Accepted for/Published in: JMIR Research Protocols
Date Submitted: Sep 9, 2022
Date Accepted: Sep 21, 2022
Smart Continence Care for People with Profound Intellectual and Multiple Disabilities: Protocol for a Cluster Randomized Trial and Trial-Based Economic Evaluation
ABSTRACT
Background:
People with profound intellectual and multiple disabilities (PIMD) cannot communicate their need for changing their incontinence products. Smart continence care (SCC), product: Abena Nova, signals caregivers when change is needed. This provides the opportunity for more person-centered care, increased quality of life, and decreased number of leakages. Yet, there is a need for evidence of the (cost)-effectiveness of such technology compared to regular continence care (RCC) for people with PIMD. This paper presents the research protocol for a (cost)-effectiveness study with people with PIMD living in long-term care facilities in the Netherlands.
Methods:
A cluster randomized trial will be conducted in three consecutive waves across 6 long-term care providers for disabled people and 160 participants with PIMD. Long-term care providers are randomized at a 1:1 ratio resulting in an intervention group and a group continuing RCC. The intervention group will receive implementation guidance and use SCC for 3 months; the other group will continue their continence care as usual and then switch to SCC. The study consists of three components: (1) effectiveness study, (2) economic evaluation, and (3) process evaluation.
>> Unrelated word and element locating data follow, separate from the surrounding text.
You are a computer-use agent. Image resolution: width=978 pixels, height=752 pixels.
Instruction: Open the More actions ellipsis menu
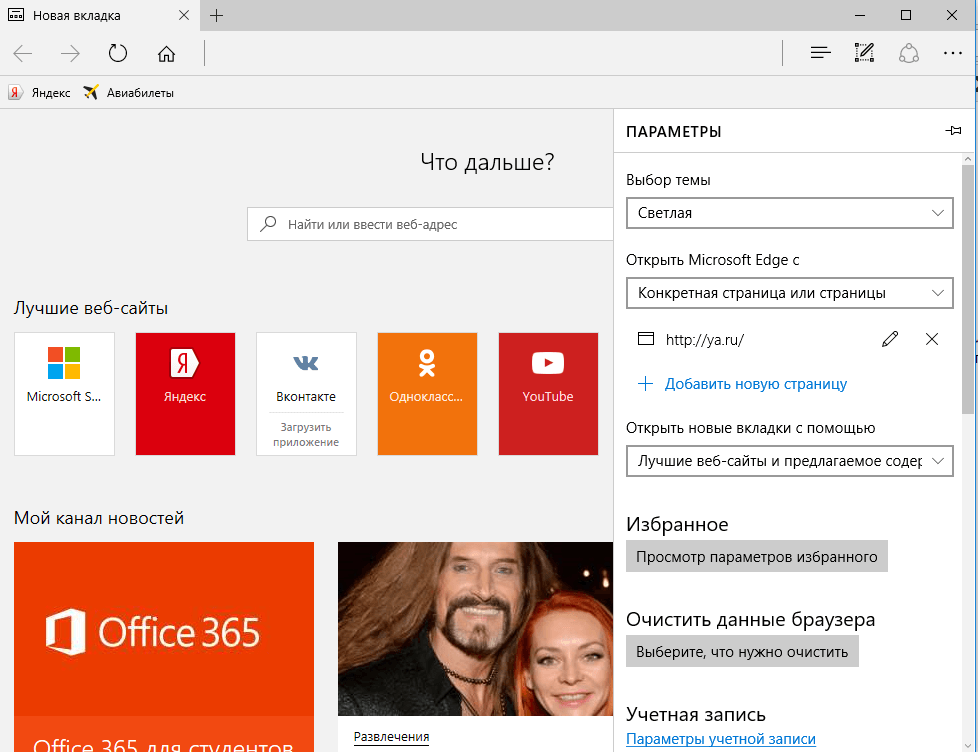(952, 53)
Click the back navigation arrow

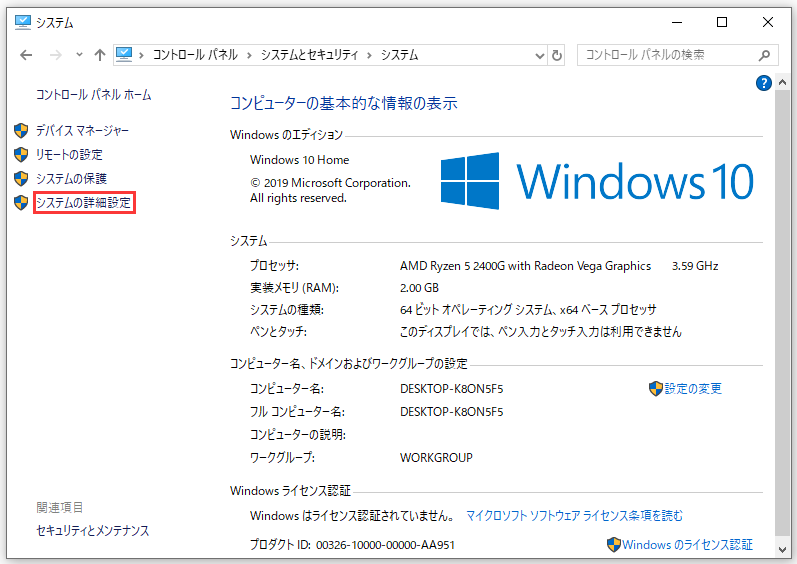[25, 55]
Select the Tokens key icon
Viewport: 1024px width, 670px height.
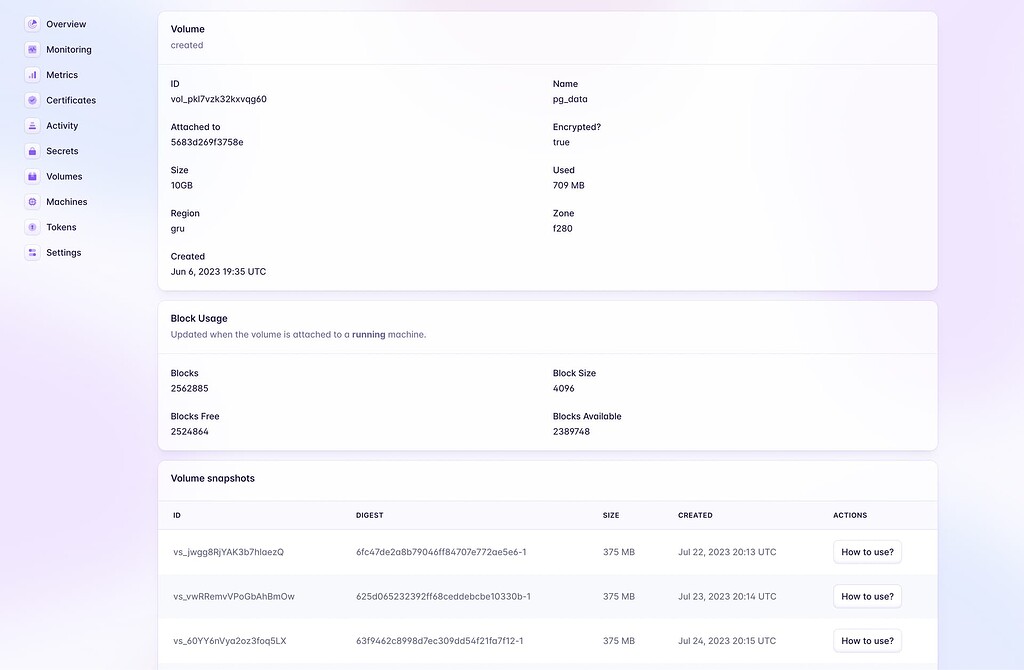pos(33,227)
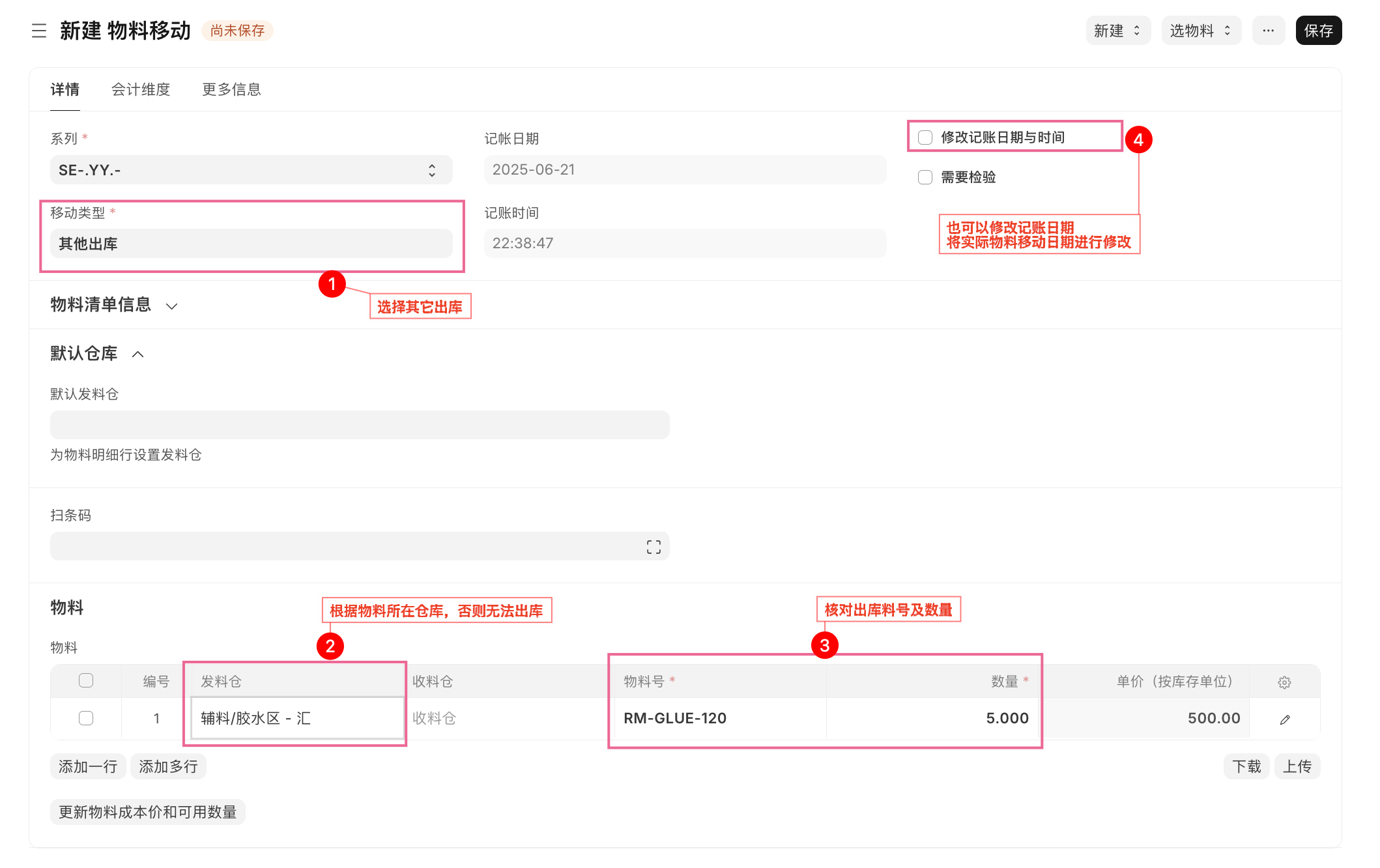Enable 修改记账日期与时间 checkbox

[x=925, y=137]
The primary outcome will be a change in the number of leakages. Secondary outcomes are quality of life, the difference in the number of changes, work perception of caregivers, and cost-effectiveness and cost-utility. Data collection will occur at T0 (baseline), T1 (6 weeks), T2 (12 weeks), and a 9-month follow-up (T3) for the first two intervention groups. An intention-to-treat analysis will be performed. The economic evaluation will be conducted alongside the trial from the societal and long-term care provider perspective. Qualitative data collection through interviews and field notes will complement these quantitative results and provide input for the process evaluation. Discussion: This study will provide insights into the (cost)-effectiveness of smart continence care for people with PIMD, allowing healthcare organizations to make informed decisions about implementing such a technology. It is the first time such a large-scale (cost)effectiveness study is conducted for people with PIMD.